Then, you can run training with:
python cardioai/training.py
Optionally, you can specify GPU id for the training or directory to store the experiment logs:
python cardioai/training.py --gpu_id 0 --experiment_dir ./logs
After the training, model evaluation report is generated in the experiment directory.
Results reproduction
To reproduce the experiments from paper and obtain full performance and fairness reports with std values for 8 repeated runs:
./repeated.sh
Structure
The codebase includes several Python scripts and Jupyter notebooks, as well as configuration files and shell scripts.
- cardioai/kfold_training.py: This script runs k-fold cross-validation training on the data.
- cardioai/training.py: This script handles the training process for a single fold.

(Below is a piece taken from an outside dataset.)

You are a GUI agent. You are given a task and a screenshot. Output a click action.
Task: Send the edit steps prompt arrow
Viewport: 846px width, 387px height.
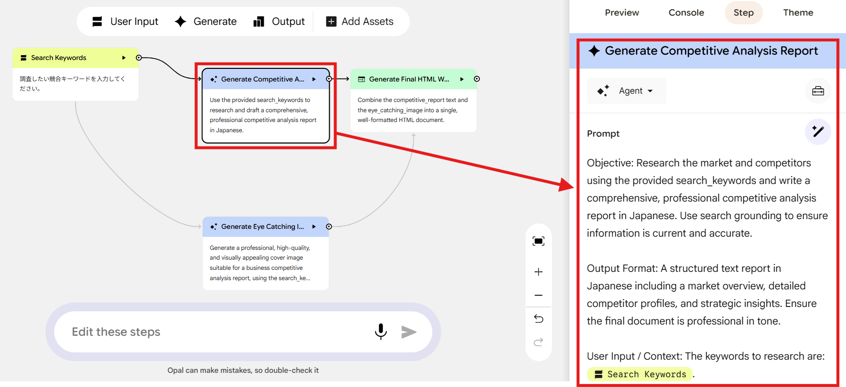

- cardioai/compile_results.py: This script compiles the results from the k-fold cross-validation.
- cardioai/test.py: This script handles the testing process.
- cardioai/visualise.py: This script provides functions for visualizing the data and the results.
- fair_metrics.ipynb: This Jupyter notebook calculates and visualizes fairness metrics.
- kfold.sh: This shell script runs the k-fold training script in the background.
- config.yaml: This file contains configuration parameters for the experiment.
To run the k-fold cross-validation training, use the kfold.sh script. You need to provide the GPU ID as an argument.
Configuration
You can adjust the parameters of the experiment in the config.yaml
file. The parameters include the number of epochs, batch size, learning rate, and model type, among others.